**** Trecho apresentado ****
Os sonhos não realizados esperam com paciência pelo momento certo. Começo a acreditar nisso, porque tenho bons motivos.
Meu livro de estreia, "A sala de aula e outros contos", traz na capa um barquinho de papel conduzido por um garoto, que usa um lápis como remo, na representação onírica de revoltas ondas de folhas de caderno.
Belamente ilustrado por Ana Maria Moura e lançado em 2012 pela Scipione, a publicação me deu a alegria de integrar o catálogo de Bolonha de 2013.
Foi a primeira vez que sonhei com essa cidade, famosa não somente pelo molho à base de carne moída, tomate e sal, mas também por sediar a maior Feira Internacional do Livro Infantil e Juvenil.
Na época, pensei como seria a emoção de localizar as histórias que escrevi na prateleira de um dos stands do evento. Fiquei apenas na imaginação. Não fui, não foi possível, mas o livro viajou por mim. Estava de bom tamanho.
****
# [Tarefa proposta]
Continue, por favor, o relato sobre o livro de estreia e a Feira do Livro de Bolonha a partir da última frase.
**** Dados brutos ****
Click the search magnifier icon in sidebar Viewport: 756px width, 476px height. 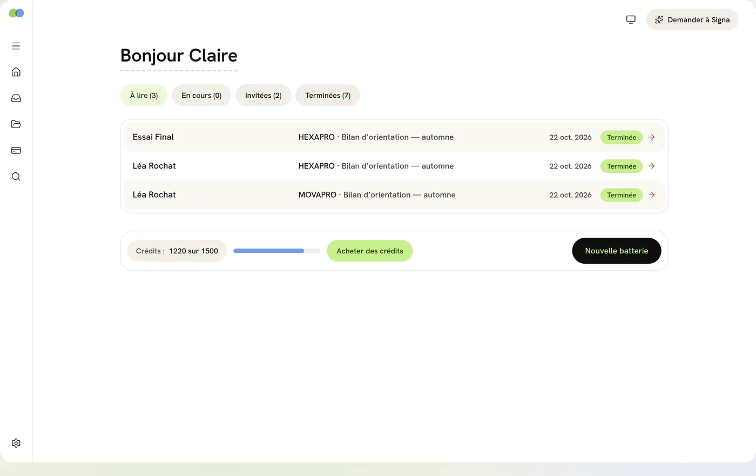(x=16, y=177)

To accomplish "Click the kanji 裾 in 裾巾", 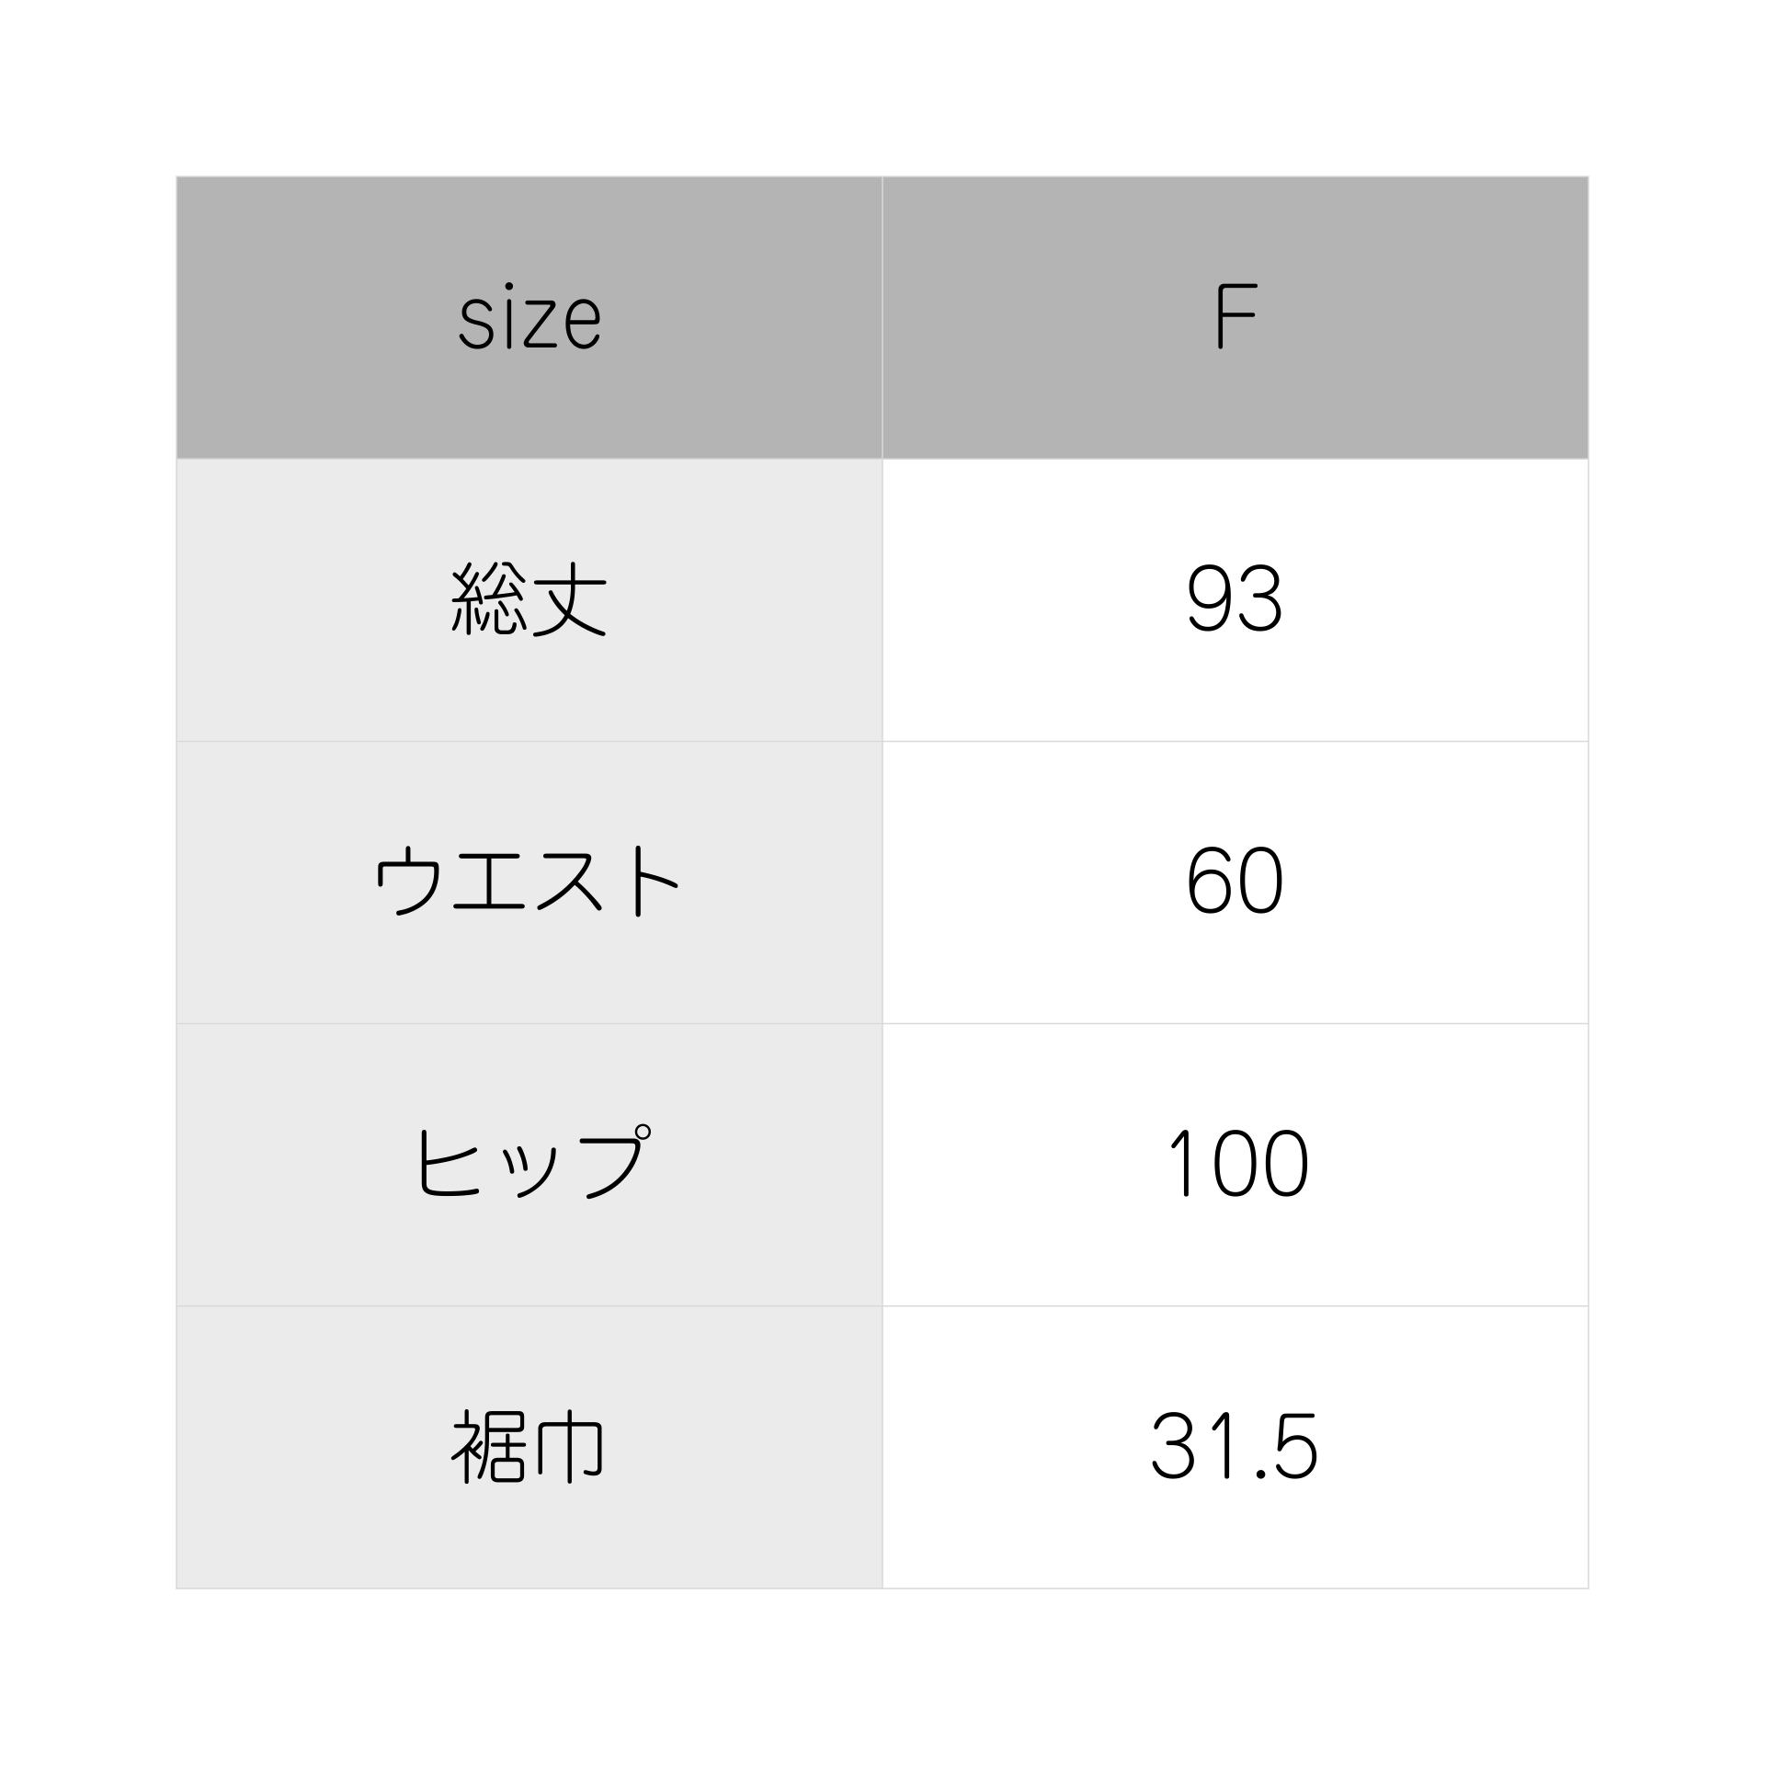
****
# [Resposta do exercício]
Eu não poderia prever que surgiria outra chance em 2017, quando "A menina dos sonhos de renda", publicado pela Moderna no ano anterior, também entrou para o referido catálogo. Desejei muito a experiência de caminhar pelos corredores da feira até meus olhos reconhecerem a capa azul com as fachadas de Aquiraz recriadas em brancos pontos de renda na linda ilustração de Marcella Riani. De novo, o livro foi, eu não.
Não exigi de um barquinho de papel robustez para a aventura de uma travessia oceânica ou que a linha de uma renda gigante fosse longa o suficiente para eu deslizar por ela do Novo ao Velho Mundo. Tudo bem.
Eis que meu livro "Salvaterra", breve romance de coragem, publicado pela SM em 2024, após vencer a 20ª Edição do Prêmio Barco a Vapor, foi premiado como Melhor Livro para Jovem 2025 pela Fundação Nacional do Livro Infantil e Juvenil, seção brasileira do International Board on Books for Young People - IBBY.
Desde 1974, a FNLIJ participa da Feira do Livro de Bolonha. A Feira, por sua vez, inaugurada em 1964, é o ponto de encontro da "família IBBY".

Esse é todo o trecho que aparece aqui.